The researchers discovered that the most accurate next-word prediction models displayed activity patterns remarkably similar to those observed in the human brain. Activity in these same models also strongly correlated with human behavioral measures, such as reading speed.
"We found that models which effectively predict neural responses also tend to best predict human behavioral responses, specifically reading times. Both of these correlations are explained by the model's performance in next-word prediction. This triangular relationship effectively connects all these elements," Schrimpf explains.
"A crucial insight from this research is that language processing represents a highly constrained problem: The optimal solutions developed by AI engineers ultimately resemble those discovered by the evolutionary processes that shaped the human brain. Since the AI network wasn't explicitly designed to mimic the brain—yet ends up appearing brain-like—this suggests a form of convergent evolution has occurred between artificial intelligence and nature," notes Daniel Yamins, an assistant professor of psychology and computer science at Stanford University, who wasn't involved in the study.
Transformative Discovery
Among the key computational features of predictive models like GPT-3 is the forward one-way predictive transformer. This component can forecast upcoming elements based on previous sequences, with the significant ability to make predictions using extensive prior context (hundreds of words) rather than just the most recent words.

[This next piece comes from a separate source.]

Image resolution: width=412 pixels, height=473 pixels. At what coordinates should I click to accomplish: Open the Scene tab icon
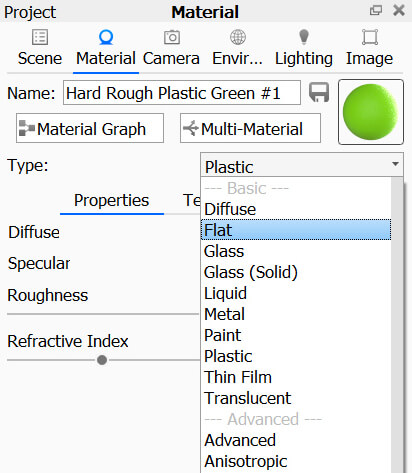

Scientists haven't yet identified brain circuits or learning mechanisms that directly correspond to this type of processing, Tenenbaum acknowledges. However, the new findings align with previously proposed hypotheses suggesting prediction serves as a critical function in language processing.

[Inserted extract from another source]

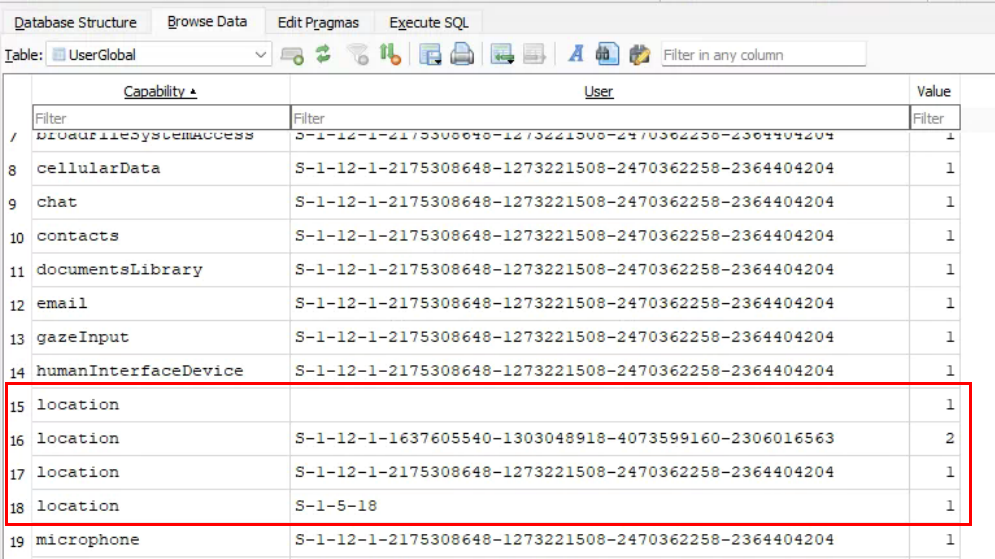Select row 19 header for microphone
This screenshot has height=559, width=995.
(x=15, y=540)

"One of language processing's fundamental challenges is its real-time nature," he states. "Language flows continuously, requiring listeners to process and comprehend it instantaneously."
The researchers now intend to develop variations of these language processing models to examine how minor architectural modifications affect their performance and their capacity to match human neural data.
"For me, this result represents a game-changing discovery," Fedorenko remarks. "It's completely transforming my research approach, as I wouldn't have anticipated that within my lifetime we would develop sufficiently explicit computational models that capture enough about brain function to leverage them in understanding how the brain operates."
The team also plans to integrate these high-performing language models with computer models previously developed in Tenenbaum's lab that can perform other tasks, such as constructing perceptual representations of the physical world.
"If we can understand what these language models do and how they connect to models that perform tasks more akin to perception and thinking, we might develop more integrative models of brain function," Tenenbaum explains. "This could lead to improved artificial intelligence systems, as well as better models of how broader brain functions operate and how general intelligence emerges—advancing beyond what we've previously achieved."
The research received funding from a Takeda Fellowship; the MIT Shoemaker Fellowship; the Semiconductor Research Corporation; the MIT Media Lab Consortia; the MIT Singleton Fellowship; the MIT Presidential Graduate Fellowship; the Friends of the McGovern Institute Fellowship; the MIT Center for Brains, Minds, and Machines, through the National Science Foundation; the National Institutes of Health; MIT's Department of Brain and Cognitive Sciences; and the McGovern Institute.
Additional paper authors include Idan Blank PhD '16 and graduate students Greta Tuckute, Carina Kauf, and Eghbal Hosseini.